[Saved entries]
══════════════════════════════
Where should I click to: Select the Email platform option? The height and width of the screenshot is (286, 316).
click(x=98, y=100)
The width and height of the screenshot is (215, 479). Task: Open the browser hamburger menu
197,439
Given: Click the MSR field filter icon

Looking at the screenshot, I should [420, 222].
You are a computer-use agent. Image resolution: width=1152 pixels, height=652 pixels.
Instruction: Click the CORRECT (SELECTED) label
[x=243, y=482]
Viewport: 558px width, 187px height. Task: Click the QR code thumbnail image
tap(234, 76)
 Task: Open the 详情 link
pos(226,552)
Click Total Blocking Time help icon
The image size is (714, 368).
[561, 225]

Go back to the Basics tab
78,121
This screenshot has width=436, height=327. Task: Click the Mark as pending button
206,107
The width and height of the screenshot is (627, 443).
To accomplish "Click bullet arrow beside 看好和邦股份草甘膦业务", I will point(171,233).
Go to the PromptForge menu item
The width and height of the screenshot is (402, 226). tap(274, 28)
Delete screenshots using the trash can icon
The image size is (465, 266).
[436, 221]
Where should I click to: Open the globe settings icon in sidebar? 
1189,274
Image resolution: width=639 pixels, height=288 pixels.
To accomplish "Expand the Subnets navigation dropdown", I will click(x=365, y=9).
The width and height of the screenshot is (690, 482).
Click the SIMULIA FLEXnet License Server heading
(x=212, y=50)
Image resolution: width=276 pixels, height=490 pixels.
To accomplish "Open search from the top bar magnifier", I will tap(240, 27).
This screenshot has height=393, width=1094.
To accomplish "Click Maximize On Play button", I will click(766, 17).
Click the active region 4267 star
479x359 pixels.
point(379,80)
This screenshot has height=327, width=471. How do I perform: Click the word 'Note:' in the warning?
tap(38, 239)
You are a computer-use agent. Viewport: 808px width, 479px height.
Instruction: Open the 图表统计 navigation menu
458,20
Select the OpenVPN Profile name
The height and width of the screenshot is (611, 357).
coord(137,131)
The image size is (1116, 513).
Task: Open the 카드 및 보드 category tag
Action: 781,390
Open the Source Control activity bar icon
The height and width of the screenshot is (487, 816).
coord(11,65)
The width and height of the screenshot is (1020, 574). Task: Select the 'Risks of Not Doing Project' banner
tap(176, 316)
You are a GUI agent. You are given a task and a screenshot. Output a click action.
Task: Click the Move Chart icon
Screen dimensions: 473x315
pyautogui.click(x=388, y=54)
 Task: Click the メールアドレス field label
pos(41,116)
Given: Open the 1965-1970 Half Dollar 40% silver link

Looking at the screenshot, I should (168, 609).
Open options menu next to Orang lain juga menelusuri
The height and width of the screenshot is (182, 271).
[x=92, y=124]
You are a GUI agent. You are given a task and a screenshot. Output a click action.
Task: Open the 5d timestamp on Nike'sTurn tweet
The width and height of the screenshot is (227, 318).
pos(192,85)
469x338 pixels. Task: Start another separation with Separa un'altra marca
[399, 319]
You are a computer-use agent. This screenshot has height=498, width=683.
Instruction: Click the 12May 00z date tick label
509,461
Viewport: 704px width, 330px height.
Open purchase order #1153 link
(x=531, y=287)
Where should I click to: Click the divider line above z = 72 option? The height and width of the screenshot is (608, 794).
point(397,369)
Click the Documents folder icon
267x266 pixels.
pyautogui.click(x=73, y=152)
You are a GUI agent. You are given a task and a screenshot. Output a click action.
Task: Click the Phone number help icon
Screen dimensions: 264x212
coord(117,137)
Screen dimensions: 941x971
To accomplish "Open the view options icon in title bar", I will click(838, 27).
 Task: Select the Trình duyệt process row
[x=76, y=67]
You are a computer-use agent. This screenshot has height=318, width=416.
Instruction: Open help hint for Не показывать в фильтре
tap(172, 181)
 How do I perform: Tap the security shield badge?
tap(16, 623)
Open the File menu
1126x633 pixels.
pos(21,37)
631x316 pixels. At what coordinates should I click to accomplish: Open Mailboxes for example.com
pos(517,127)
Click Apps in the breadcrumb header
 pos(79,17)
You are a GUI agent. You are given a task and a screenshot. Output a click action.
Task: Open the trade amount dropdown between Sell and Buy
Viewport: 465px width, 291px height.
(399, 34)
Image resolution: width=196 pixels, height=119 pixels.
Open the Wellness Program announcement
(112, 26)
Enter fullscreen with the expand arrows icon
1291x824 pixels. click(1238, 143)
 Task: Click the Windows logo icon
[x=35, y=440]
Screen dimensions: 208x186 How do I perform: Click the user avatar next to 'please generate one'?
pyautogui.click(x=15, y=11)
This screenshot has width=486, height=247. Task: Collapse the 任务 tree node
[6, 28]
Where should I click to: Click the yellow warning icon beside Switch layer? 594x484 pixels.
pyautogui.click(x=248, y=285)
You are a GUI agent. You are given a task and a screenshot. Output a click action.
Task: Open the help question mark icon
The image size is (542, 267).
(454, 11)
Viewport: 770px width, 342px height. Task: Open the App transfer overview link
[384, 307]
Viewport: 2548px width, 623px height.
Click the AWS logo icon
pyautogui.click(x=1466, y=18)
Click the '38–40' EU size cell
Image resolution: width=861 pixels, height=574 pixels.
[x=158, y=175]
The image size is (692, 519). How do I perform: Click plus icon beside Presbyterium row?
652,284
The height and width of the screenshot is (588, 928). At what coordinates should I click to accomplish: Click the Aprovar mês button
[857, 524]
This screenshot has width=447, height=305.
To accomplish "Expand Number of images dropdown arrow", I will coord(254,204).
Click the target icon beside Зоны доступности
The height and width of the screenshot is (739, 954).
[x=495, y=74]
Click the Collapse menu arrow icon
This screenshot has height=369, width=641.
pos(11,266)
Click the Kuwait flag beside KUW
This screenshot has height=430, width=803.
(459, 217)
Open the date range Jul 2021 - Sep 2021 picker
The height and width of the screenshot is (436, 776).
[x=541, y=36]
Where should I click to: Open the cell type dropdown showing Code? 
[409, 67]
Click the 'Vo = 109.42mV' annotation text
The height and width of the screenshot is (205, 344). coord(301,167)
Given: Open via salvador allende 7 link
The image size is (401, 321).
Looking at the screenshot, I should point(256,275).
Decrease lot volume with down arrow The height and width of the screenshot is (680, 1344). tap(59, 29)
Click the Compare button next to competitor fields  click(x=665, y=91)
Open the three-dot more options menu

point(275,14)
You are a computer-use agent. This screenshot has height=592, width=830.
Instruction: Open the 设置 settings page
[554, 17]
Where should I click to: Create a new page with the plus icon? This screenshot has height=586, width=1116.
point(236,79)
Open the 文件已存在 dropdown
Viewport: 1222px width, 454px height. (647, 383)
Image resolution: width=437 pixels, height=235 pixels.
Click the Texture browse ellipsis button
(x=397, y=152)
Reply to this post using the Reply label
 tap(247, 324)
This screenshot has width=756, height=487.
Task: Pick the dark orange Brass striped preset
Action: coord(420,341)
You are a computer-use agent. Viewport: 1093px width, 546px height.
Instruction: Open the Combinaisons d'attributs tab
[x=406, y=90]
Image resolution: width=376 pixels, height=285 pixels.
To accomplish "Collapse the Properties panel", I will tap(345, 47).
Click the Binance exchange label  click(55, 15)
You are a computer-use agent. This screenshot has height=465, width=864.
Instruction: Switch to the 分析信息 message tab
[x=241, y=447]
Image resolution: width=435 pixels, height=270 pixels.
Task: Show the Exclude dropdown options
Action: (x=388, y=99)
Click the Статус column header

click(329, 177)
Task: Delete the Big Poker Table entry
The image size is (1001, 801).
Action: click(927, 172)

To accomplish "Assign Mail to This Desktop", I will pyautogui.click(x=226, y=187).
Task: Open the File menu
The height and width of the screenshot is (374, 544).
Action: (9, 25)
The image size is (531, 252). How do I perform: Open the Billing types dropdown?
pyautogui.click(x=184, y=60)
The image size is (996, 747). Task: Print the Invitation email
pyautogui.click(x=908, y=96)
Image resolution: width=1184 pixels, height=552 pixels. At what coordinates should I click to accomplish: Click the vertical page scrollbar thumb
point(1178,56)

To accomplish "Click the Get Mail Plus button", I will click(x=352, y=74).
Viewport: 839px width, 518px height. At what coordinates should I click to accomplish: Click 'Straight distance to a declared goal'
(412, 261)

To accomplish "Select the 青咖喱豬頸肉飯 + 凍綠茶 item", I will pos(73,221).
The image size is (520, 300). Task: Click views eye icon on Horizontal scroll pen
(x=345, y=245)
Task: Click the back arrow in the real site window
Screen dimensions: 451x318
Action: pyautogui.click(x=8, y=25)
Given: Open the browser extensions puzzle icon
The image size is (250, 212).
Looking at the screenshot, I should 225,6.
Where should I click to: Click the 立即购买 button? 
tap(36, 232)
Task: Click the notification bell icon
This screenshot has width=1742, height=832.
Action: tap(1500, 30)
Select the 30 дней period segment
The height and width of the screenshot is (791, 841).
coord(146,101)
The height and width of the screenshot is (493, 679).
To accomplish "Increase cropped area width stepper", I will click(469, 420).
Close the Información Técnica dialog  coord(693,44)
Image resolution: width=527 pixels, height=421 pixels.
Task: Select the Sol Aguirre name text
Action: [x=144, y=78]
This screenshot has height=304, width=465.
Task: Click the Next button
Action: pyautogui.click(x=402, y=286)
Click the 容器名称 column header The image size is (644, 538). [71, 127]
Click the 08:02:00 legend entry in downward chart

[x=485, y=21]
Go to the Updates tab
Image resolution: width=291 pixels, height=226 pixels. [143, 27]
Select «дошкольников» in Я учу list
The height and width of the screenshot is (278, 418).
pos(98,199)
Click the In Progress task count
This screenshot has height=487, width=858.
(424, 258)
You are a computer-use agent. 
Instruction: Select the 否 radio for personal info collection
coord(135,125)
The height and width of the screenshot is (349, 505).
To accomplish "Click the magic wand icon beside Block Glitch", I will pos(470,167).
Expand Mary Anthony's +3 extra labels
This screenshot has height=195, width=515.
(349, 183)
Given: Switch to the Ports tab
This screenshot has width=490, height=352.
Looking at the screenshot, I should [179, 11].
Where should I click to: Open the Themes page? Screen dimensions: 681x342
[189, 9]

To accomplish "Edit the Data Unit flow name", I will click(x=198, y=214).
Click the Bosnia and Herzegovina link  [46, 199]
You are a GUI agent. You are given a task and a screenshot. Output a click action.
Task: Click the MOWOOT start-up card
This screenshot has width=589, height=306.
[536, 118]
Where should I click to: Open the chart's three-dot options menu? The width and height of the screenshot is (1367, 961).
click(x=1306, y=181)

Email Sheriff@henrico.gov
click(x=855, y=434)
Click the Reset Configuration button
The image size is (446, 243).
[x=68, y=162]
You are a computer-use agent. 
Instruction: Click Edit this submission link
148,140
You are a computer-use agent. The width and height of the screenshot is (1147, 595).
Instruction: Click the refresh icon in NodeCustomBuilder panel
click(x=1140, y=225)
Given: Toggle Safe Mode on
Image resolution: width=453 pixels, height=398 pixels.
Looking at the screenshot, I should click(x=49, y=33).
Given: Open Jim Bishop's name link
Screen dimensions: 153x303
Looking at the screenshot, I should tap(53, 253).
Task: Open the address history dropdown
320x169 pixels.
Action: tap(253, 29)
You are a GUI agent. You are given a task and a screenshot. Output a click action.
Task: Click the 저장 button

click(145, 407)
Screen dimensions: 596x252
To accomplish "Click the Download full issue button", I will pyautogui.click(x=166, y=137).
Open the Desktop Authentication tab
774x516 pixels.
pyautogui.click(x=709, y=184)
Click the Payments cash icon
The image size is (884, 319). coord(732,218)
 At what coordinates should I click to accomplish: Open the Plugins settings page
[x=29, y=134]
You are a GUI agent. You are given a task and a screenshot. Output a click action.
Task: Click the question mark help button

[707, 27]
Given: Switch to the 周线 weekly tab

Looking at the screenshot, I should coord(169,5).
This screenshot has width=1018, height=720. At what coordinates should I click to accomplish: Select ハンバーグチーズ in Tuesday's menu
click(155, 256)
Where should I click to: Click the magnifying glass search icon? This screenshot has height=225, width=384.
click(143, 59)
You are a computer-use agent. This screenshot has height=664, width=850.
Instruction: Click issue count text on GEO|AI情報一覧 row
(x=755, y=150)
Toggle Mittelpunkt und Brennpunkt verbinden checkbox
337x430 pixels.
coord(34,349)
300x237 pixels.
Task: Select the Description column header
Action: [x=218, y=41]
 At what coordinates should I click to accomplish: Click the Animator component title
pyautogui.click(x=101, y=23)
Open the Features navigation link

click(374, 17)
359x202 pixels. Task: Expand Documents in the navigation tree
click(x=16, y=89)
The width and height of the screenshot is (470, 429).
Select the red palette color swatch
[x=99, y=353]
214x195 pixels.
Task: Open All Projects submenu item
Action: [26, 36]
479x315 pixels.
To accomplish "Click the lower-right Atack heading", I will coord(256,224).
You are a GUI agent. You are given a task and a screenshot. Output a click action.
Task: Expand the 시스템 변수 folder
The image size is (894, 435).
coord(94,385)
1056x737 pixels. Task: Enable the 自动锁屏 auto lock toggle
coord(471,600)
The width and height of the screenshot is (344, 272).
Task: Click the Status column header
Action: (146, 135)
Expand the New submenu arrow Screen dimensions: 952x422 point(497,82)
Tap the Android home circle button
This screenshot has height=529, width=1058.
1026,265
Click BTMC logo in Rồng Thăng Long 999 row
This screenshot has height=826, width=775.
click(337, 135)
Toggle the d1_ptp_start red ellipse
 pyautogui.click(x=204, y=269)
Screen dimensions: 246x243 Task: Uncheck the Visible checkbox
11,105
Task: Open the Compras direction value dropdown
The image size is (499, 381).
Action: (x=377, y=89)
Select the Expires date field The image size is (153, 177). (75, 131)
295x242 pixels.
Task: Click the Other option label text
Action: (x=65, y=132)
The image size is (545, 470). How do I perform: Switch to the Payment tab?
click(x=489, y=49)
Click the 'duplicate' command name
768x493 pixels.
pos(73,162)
══════════════════════════════
ABOUT THIS EXERCISE: Supply the number of lines above that contain the word "Desktop", and nothing else.

RESPONSE BELOW: 2